Religious Columnist Disturbed by Basic Journalism

Roxane Salonen was the subject of a "phony" letter to the editor.

Roxane B. Salonen, who writes silly things about God for a living, cannot believe a TV station had the audacity to run a story titled, ‘Women’s clinic asks for volunteers to escort.’

What was essentially a basic story from Fargo’s WDAY about how the Red River Women’s Clinic needs extra volunteers because of protests outside the clinic, Salonen interpreted as “a stab in the chest.”

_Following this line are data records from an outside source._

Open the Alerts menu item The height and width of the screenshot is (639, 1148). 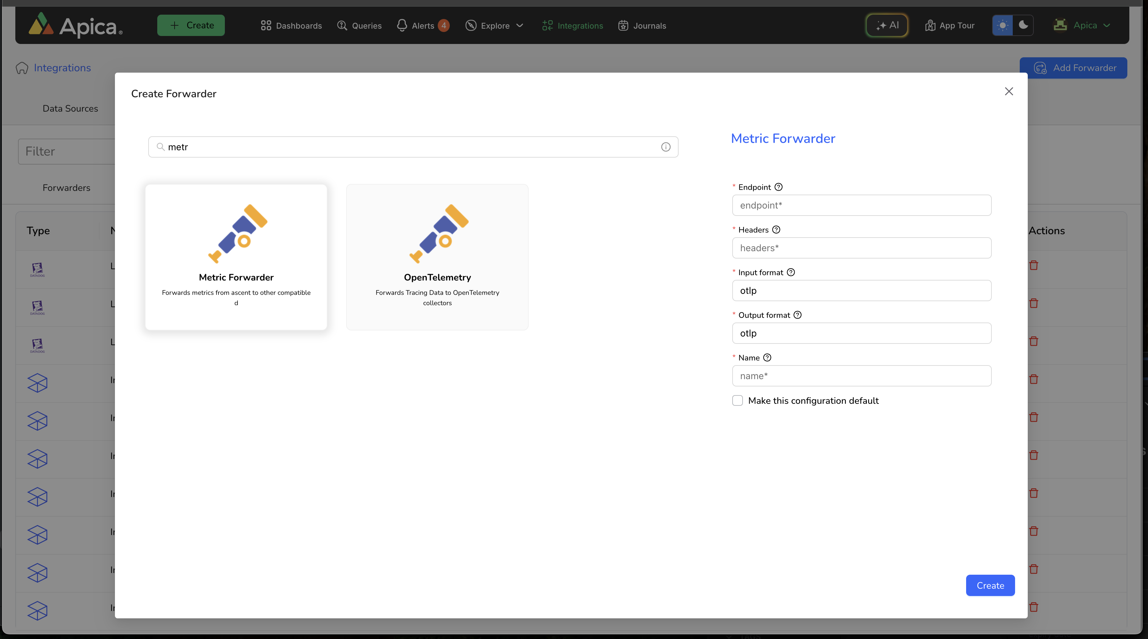pyautogui.click(x=422, y=26)
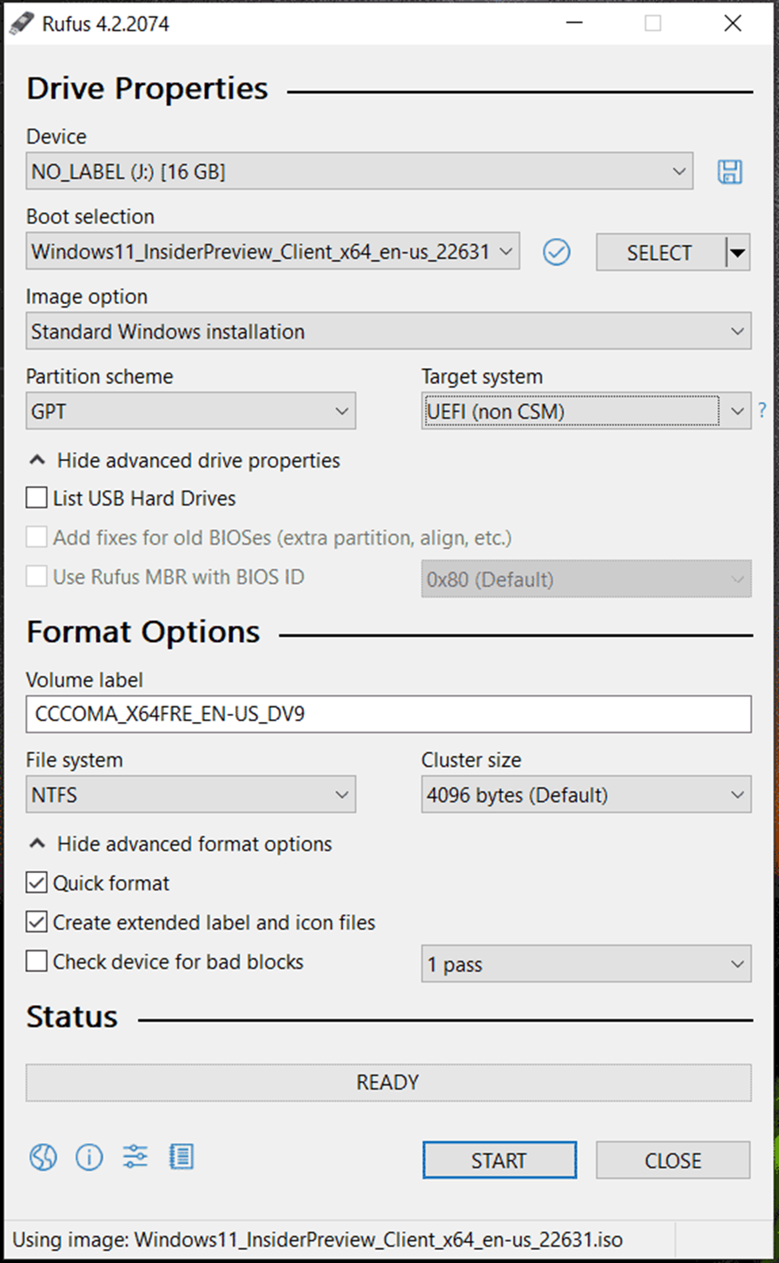Click into the Volume label field
The image size is (779, 1263).
(388, 714)
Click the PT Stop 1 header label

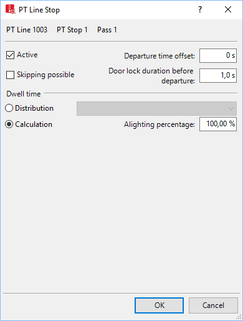coord(72,30)
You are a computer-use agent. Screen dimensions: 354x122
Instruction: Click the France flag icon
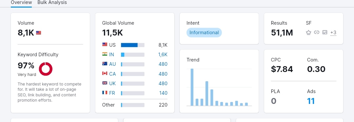105,93

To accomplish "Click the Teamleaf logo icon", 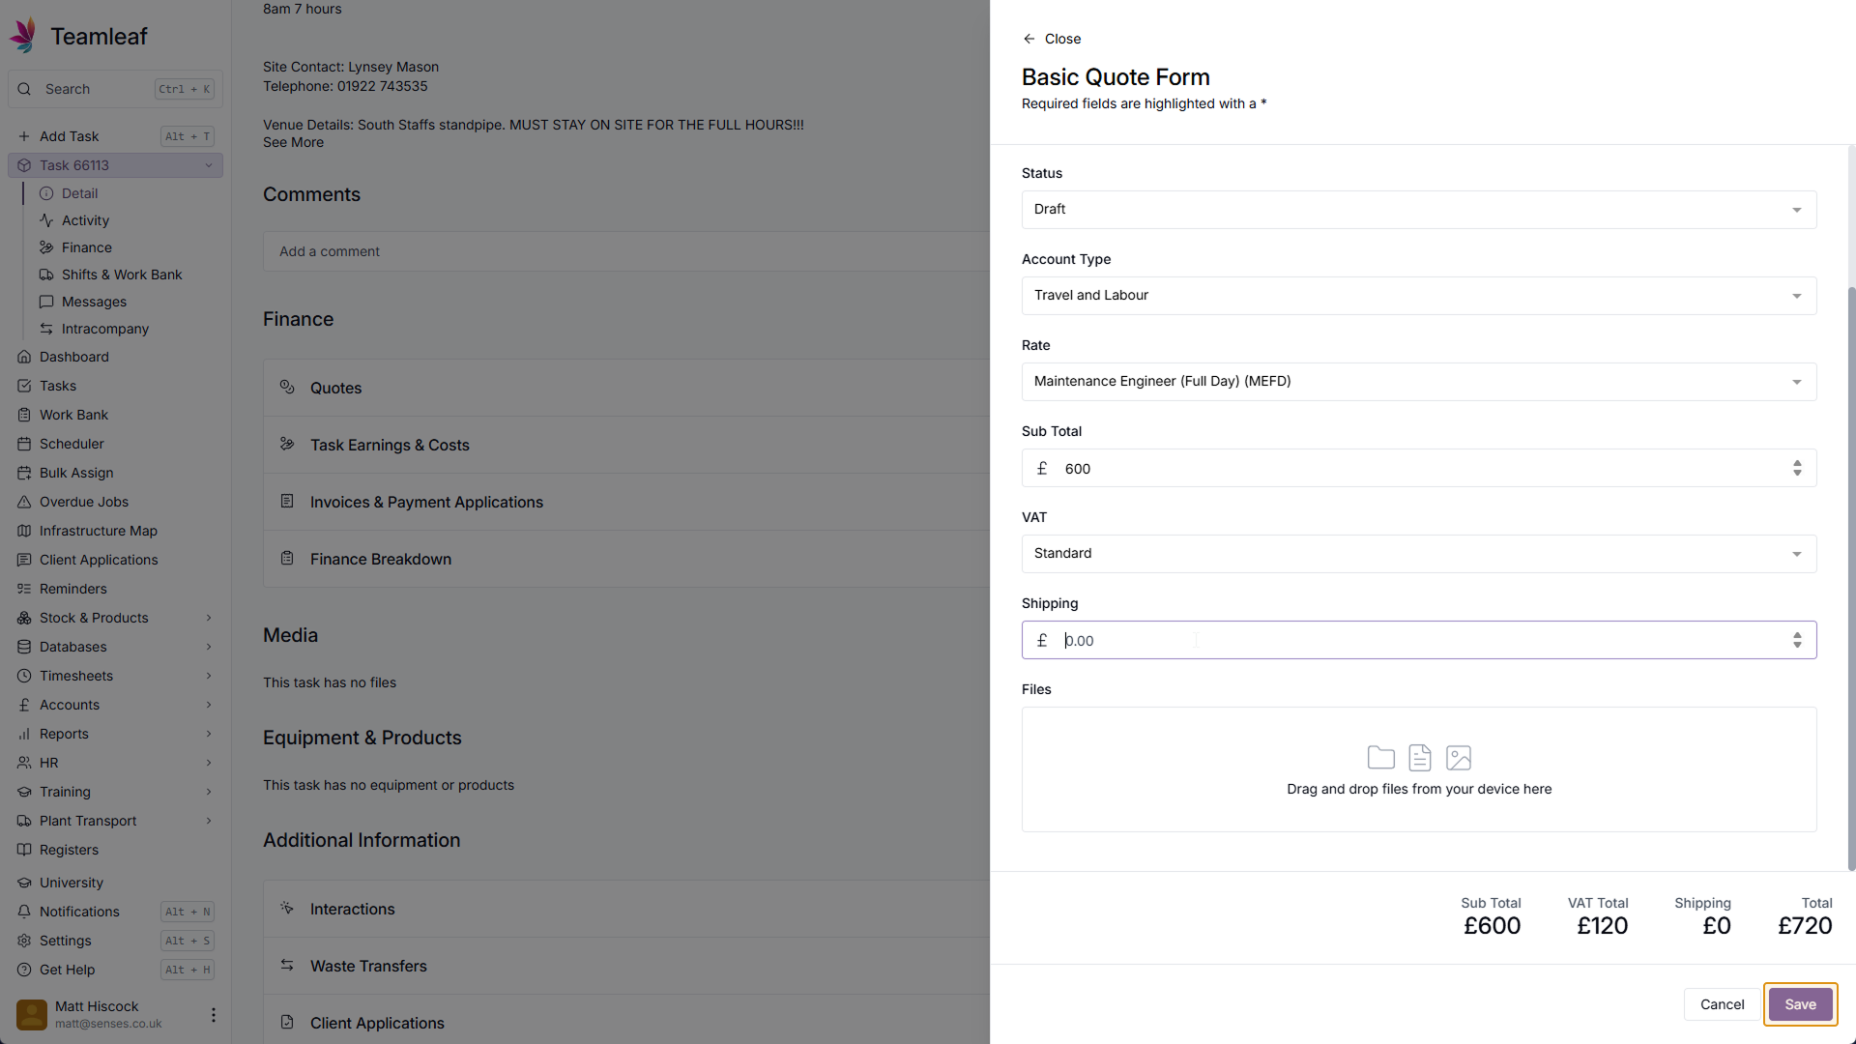I will point(23,36).
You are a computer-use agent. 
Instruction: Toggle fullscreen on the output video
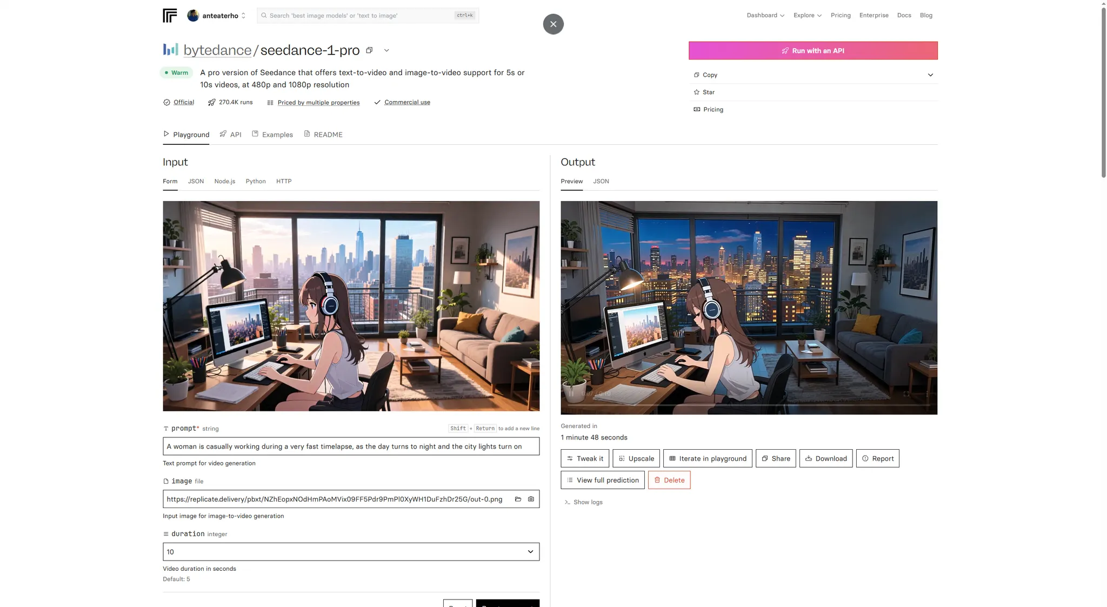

“I have to give WDAY the benefit of the doubt and assume its editor was napping the day this piece slipped through. After all, this reads like an advertisement for our state’s only abortion clinic than an actual news story, and I’m sure that wasn’t the intention,” Salonen wrote in her Fargo Forum column today.

Roxane, let me explain. Journalism is relaying true information to the public. WDAY’s story was an example of that. What you do, on the other hand, is spew hatred under the guise of offering religious wisdom.

The best (or worst) example is a column in which she wrote that her gay friends “tried the gay lifestyle” and, because it was so sinful, gave up sex entirely:

These particular friends made a decision to live their lives giving to others, not in marriage but in a life of celibacy. Not because they’ve sold out but because they’ve traded their desires for something bigger. They have chosen not to indulge the passions they came to see as wrongly directed, but to pour themselves into others in life-giving ways.

Salonen adds that “I love my gay friends because they are real …” (Sure.)

In a separate but equally dumb column, Salonen argued that people who don’t believe in God can’t feel as much gratitude as those who do:

Moving about this big, beautiful world, we all have a chance to enjoy the thoughtful gestures of God. And yet lack of recognizing the true giver misplaces our gratitude, makes it incomplete. As a grateful guest, I concluded that those without God would by default be capable only of being an ungrateful guest, or at best, one half-hearted in appreciation.

She tried to back off the point after a backlash from readers, but instead just muddied the waters by writing sentences like, “When one does not believe in God, one cannot thank God, and so in the supernatural sense, gratitude is impossible, and incomplete.”

We’ve reached out to God for comment and will update when we hear back.